A Book from the Sky (simplified Chinese: 天书; traditional Chinese: 天書; pinyin: Tiānshū) is the title of a book produced by Chinese artist Xu Bing in the style of fine editions from the Song and Ming dynasties, but filled entirely with meaningless glyphs designed to resemble traditional Chinese characters. The book, which consists of four volumes totaling 604 pages, was printed in a single print run of 126 copies between 1987 and 1991, and was first publicly exhibited in October 1988, in Beijing's China Art Gallery.

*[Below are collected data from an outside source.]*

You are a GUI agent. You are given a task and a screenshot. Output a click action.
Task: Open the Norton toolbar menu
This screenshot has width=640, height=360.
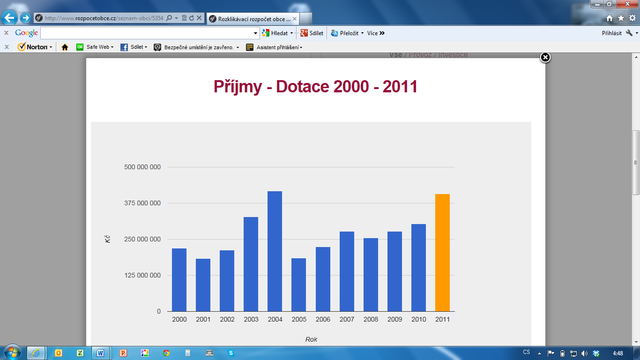point(35,47)
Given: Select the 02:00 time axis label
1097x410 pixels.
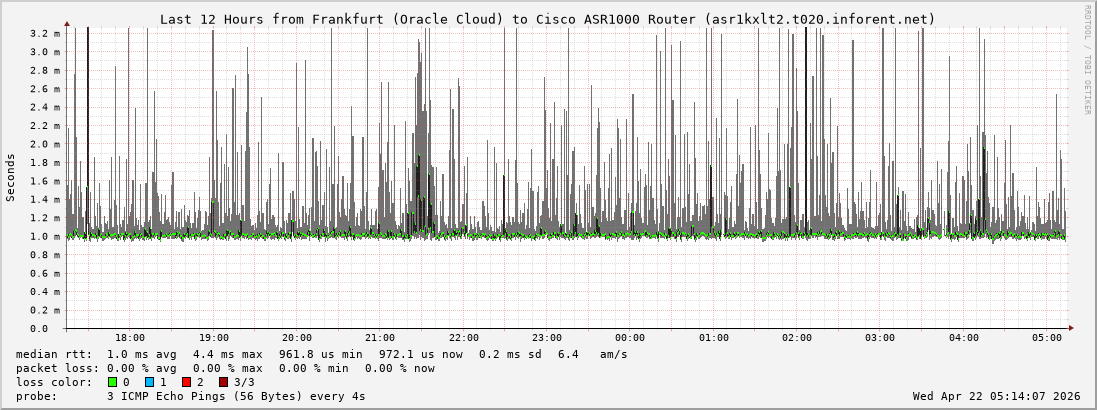Looking at the screenshot, I should point(797,338).
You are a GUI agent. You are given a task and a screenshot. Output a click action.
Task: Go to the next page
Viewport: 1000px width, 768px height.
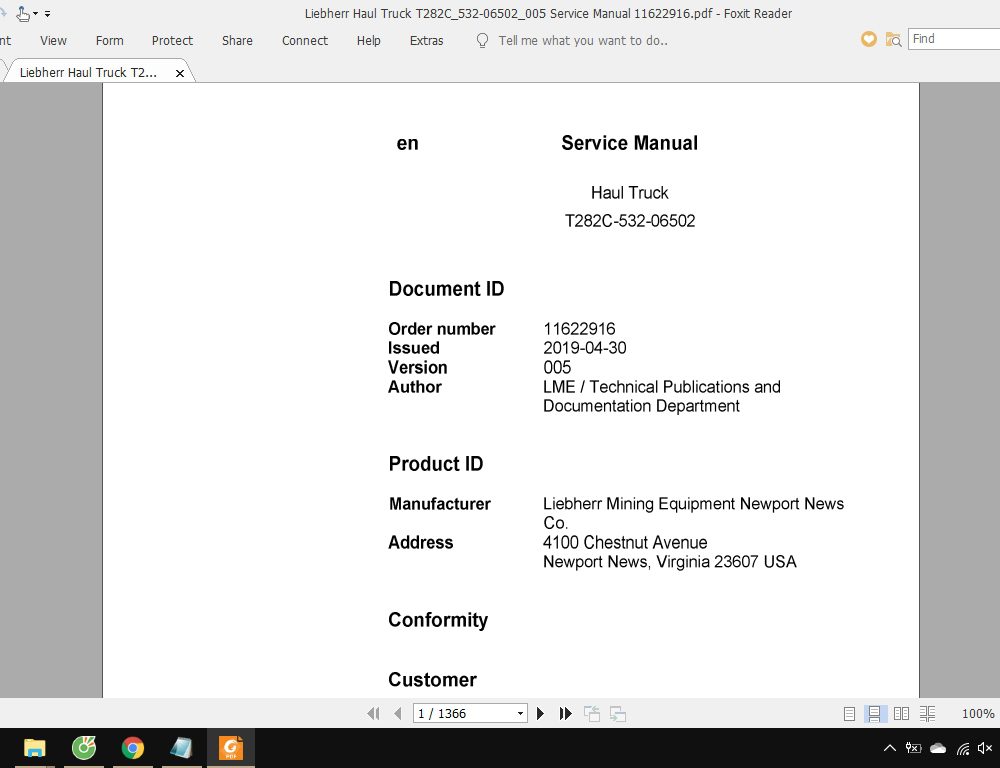(x=540, y=713)
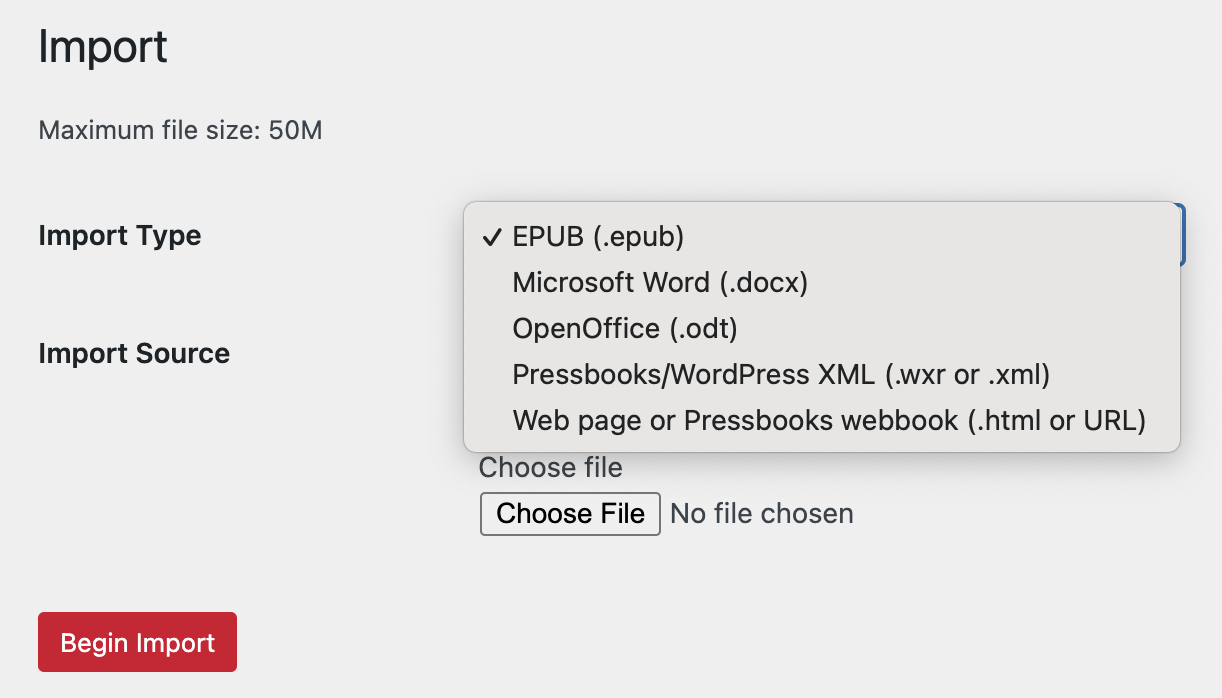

The work was originally titled Mirror to Analyze the World: The Century’s Final Volume (simplified Chinese: 析世鉴-世纪末卷; traditional Chinese: 析世鍳-世紀末卷; pinyin: Xī shì jiàn—Shìjì mòjuǎn), a title which “evokes the trope of the book as jian 鍳 or mirror in the venerable tradition of imperial historiography”. However, the artist eventually felt that this title was “cumbersome” and “heavily influenced by Western forms and the current cultural climate”, and decided to adopt the name that was already in popular use, Tiānshū. In Chinese, the term tiān shū (“divine writing”) originally referred to certain kinds of religious texts, but is now used to mean “gibberish”; it has thus been suggested that Nonsense Writing would be a more appropriate translation of the title.
The book is composed using a set of 4,000 characters, as this is roughly the number of characters in common usage in modern written Mandarin. These characters were designed on the basis of the Kangxi radicals, so that “in terms of density of strokes and frequency of occurrence, they… appear, on the page, to be real characters“. In addition to these, page and fascicle numbers were indicated using tally marks based on the Chinese character 正.